Imagine moving around your living room repelling hordes of virtual zombies with the contextually-aware characters lurching around the coffee table or crawling over the couch. Markham, Ont.-based Sulon Technologies’ wireless headset device, called Cortex, can make this possible by overlaying virtual characters and environments over a person’s view of their real-world surroundings.
Company president Dhanushan Balachandreswaran calls this holodeck-like experience “spatial entertainment,” and it sets the Canadian tech co apart from competitors like Facebook-owned Oculus VR’s Rift, which immerses users into a virtual reality world inside of the headset. The Cortex can offer a full VR experience, but its AR potential is more similar to what Toronto-based developers have done with Awe Time Tablet, though that tech uses a hand-held tablet or smartphone. Using a mobile device’s camera viewfinder, a processing unit and mapping systems, it creates immersive experiences, essentially bringing gaming into a physical space.
The Cortex has been garnering buzz since it debuted at the 2014 Game Developers Conference in March in San Francisco, but Balachandreswaran says putting videogames into physical spaces is just the tip of the iceberg of what it can do.
For example, he sees potential for auto and home furnishings brands to create virtual showrooms, with consumers able to use the Cortex to materialize furniture in their living room, or a car on their driveway that they can walk around for a full 360-view, while having the ability to modify its colour and other features.
And what’s to stop a marketer from throwing in some creative twists that wouldn’t be possible in the real world? Nothing but their imagination, Balachandreswaran says.
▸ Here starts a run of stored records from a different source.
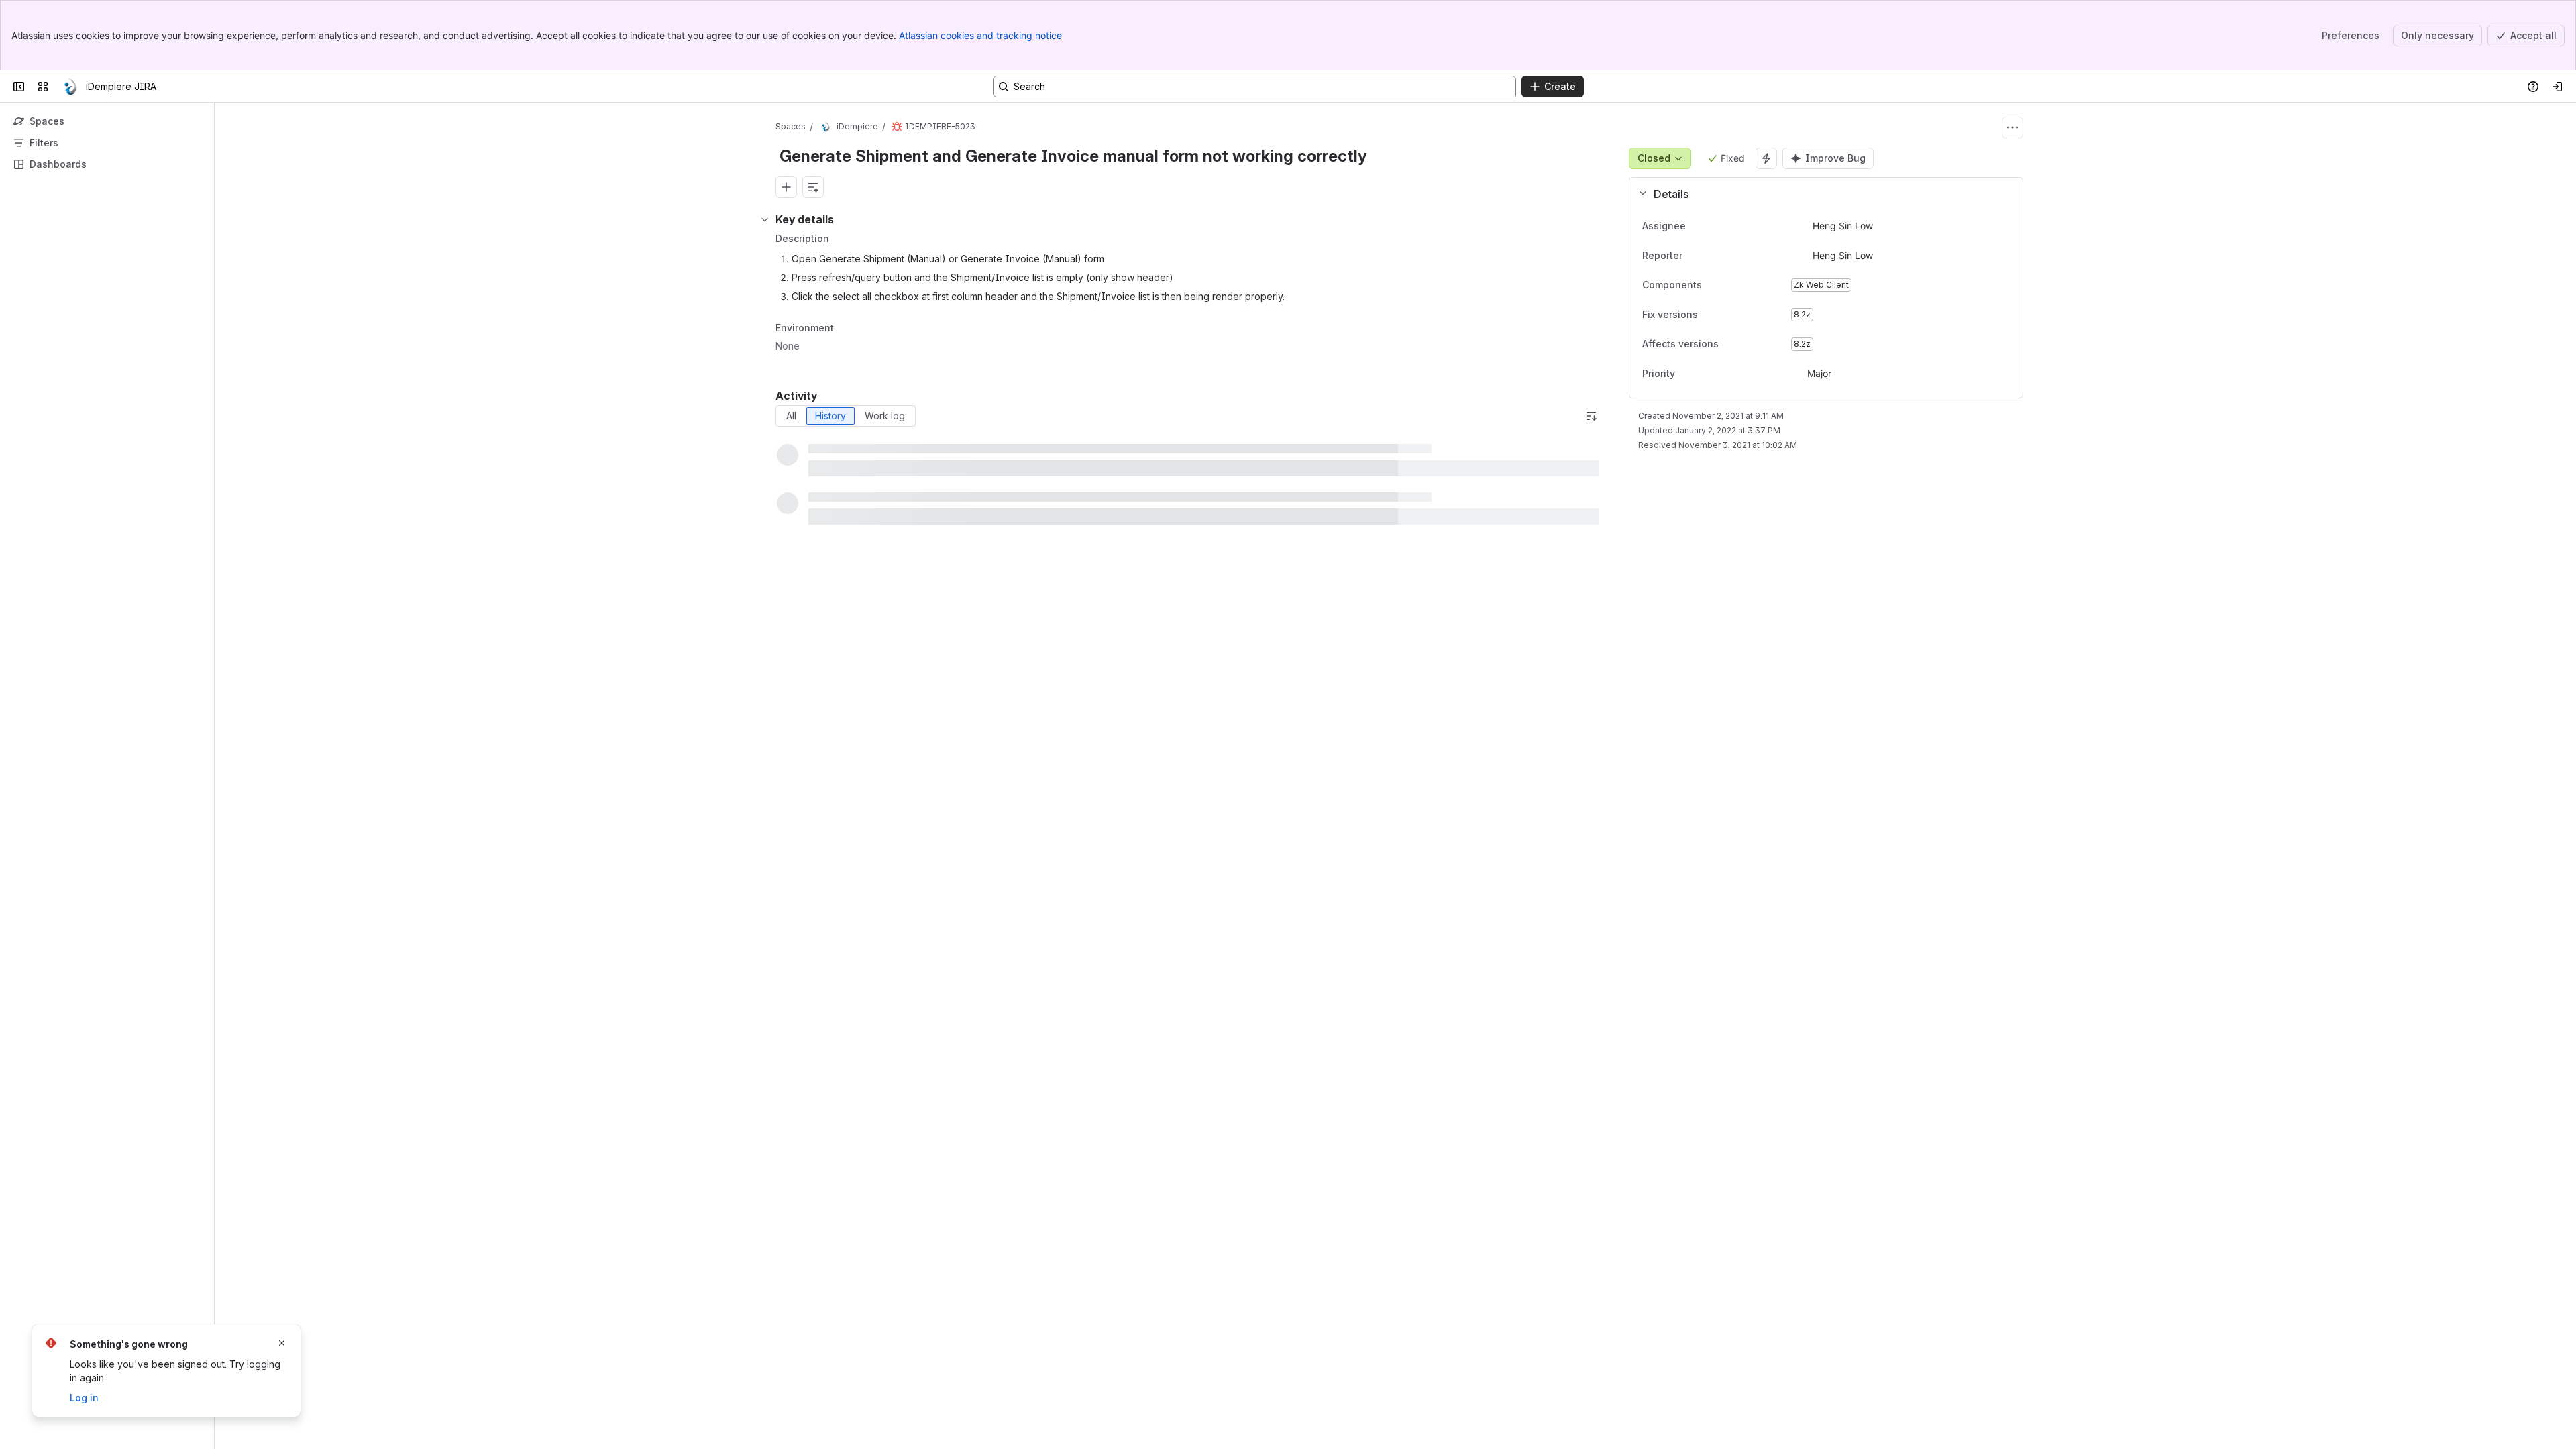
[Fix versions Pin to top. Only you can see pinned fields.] (1727, 314)
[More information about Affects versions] (1732, 344)
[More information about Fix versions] (1711, 315)
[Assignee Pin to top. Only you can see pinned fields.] (1696, 226)
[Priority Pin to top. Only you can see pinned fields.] (1685, 373)
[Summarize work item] (813, 187)
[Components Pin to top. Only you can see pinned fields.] (1731, 285)
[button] (1820, 193)
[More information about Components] (1715, 285)
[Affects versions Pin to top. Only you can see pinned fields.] (1748, 344)
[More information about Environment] (847, 328)
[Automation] (1766, 158)
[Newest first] (1591, 416)
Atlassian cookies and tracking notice (980, 35)
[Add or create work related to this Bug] (786, 187)
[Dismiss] (282, 1343)
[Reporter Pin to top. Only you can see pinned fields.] (1693, 255)
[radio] (791, 416)
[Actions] (2012, 127)
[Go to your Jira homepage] (69, 86)
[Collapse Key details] (765, 219)
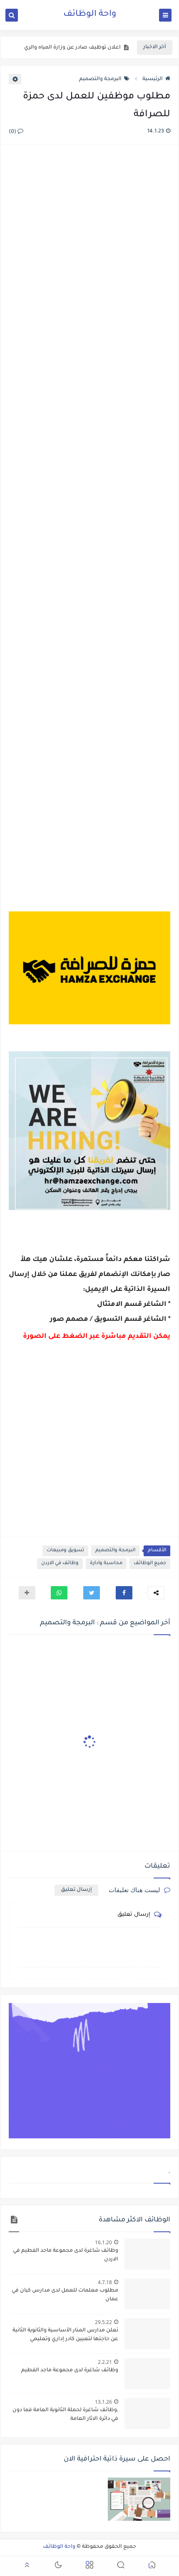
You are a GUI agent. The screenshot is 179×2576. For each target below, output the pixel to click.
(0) (13, 132)
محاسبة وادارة (106, 1563)
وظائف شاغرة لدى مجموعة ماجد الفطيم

“If you go up to the car and kick it or something to test its durability, maybe that car will transform like a Transformer,” he says, referring to the transforming alien robots toy, TV and movie franchise.
He says the technology can easily be customized to suit individual brand’s needs.
“You can pretty much do whatever you like,” he says. “We could put whatever you like into a real space.
“If you’re talking from a car point of view, you could have a virtual salesman to pitch the car and could even let customers place the order there.”
Balachandreswaran says Sulon is finalizing its marketing plan ahead of a release to consumers in 2015, but it will focus mostly online. The system is currently compatible with Android devices and the company is working on a solution for iOS, while developer kits are expected to ship in the fourth quarter to Canada, Europe and Australia.